Clinal variation at putatively adaptive polymorphisms in mature populations of Sitka spruce (Picea sitchensis (Bong.) Carr.) Lobo, Nina L.


Common garden experiments in widely distributed tree species have demonstrated that phenotypic traits timing of bud set exhibit clinal variation across provenance climatic and geographic gradients, emphasizing the importance of these traits in local adaptation. With rapid advances in molecular techniques, spatial patterns of genomic variation underlying these traits can also be studied. Here I assess whether 17 putatively adaptive single nucleotide polymorphisms (SNPs) previously shown to be statistically associated with cold adaptation phenotypes vary clinally along a temperature gradient in natural, mature populations of Sitka spruce (Picea sitchensis). I also test the hypothesis that clinal strength is stronger in mature spruce populations than in seedling populations due to selection.

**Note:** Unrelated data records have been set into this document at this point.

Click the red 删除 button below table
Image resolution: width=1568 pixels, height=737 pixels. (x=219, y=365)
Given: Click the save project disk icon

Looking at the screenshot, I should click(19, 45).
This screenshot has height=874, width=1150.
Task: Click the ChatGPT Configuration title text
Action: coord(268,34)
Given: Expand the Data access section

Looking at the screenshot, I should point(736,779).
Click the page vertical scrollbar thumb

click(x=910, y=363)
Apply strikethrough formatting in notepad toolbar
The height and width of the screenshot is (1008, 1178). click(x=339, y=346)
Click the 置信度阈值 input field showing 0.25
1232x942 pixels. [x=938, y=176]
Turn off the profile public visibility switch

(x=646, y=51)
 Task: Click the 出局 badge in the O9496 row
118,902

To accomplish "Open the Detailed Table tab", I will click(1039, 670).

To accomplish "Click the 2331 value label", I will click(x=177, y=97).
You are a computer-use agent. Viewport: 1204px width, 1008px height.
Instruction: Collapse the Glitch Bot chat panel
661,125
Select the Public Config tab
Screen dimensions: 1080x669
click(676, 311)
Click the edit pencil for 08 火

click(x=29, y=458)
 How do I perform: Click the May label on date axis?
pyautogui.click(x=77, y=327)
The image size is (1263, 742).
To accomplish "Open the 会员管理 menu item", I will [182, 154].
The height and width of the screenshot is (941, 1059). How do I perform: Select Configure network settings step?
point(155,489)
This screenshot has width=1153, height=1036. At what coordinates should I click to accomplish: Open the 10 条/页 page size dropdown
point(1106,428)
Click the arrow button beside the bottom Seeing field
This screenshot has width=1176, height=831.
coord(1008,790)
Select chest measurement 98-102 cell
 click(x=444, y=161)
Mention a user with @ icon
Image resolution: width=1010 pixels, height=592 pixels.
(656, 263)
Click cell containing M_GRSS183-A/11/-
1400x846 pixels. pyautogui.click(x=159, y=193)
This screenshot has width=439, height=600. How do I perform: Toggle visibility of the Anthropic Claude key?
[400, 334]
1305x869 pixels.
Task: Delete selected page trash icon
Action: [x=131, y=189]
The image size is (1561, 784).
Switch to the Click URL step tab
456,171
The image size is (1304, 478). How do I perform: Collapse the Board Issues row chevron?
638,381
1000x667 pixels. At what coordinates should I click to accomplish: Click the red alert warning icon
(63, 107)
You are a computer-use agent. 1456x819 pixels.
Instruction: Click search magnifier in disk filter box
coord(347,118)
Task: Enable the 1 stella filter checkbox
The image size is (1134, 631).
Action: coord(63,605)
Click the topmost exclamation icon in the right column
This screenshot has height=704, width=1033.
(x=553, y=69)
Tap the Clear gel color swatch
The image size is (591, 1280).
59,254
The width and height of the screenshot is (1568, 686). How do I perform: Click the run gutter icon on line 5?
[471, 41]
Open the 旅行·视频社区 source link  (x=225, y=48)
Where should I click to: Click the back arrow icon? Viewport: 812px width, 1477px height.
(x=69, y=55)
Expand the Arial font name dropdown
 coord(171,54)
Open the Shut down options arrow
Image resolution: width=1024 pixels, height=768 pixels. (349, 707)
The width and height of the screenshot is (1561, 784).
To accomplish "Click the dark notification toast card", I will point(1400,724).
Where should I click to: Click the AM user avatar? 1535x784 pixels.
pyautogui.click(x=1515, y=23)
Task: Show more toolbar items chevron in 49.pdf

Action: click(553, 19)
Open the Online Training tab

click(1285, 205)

Regressions were run for each of the 17 SNPs with logit-transformed major allele frequency as the dependent variable and provenance mean annual temperature (MAT) as the independent variable. Next, differences in strength of clines between mature and seedling populations were estimated for each SNP separately and for the 17 SNPs as a group. Finally, I ran two alternate analyses – a full analysis that included all seedling populations and a truncated analysis that limited the range of MAT observed in seedling populations to match that of mature populations. My results vary between the full and truncated analyses. In seedlings, the full analysis revealed clines in 11 SNPs (65%) compared to six SNPs (35%) in the truncated analysis. Mature populations had significant clines for five SNPs (29%). For the full analysis, the group test supported the one-sided hypothesis that mature populations have significantly steeper clines than seedlings across SNPs (P=0.027). Parallel clines in seedling and mature populations were observed for a subset of the SNPs, which strengthens their importance for local adaptation. However, low power limited my ability to make conclusive statements about differences in clinal strength between mature and seedling populations. While most SNPs were present in most populations, I also observed that the northern, disjunct population of Kodiak Island, AK was fixed for the highest proportion of SNPs (59%). This suggests that this recently founded population may lack adaptive diversity to respond to rapid climate change in the future.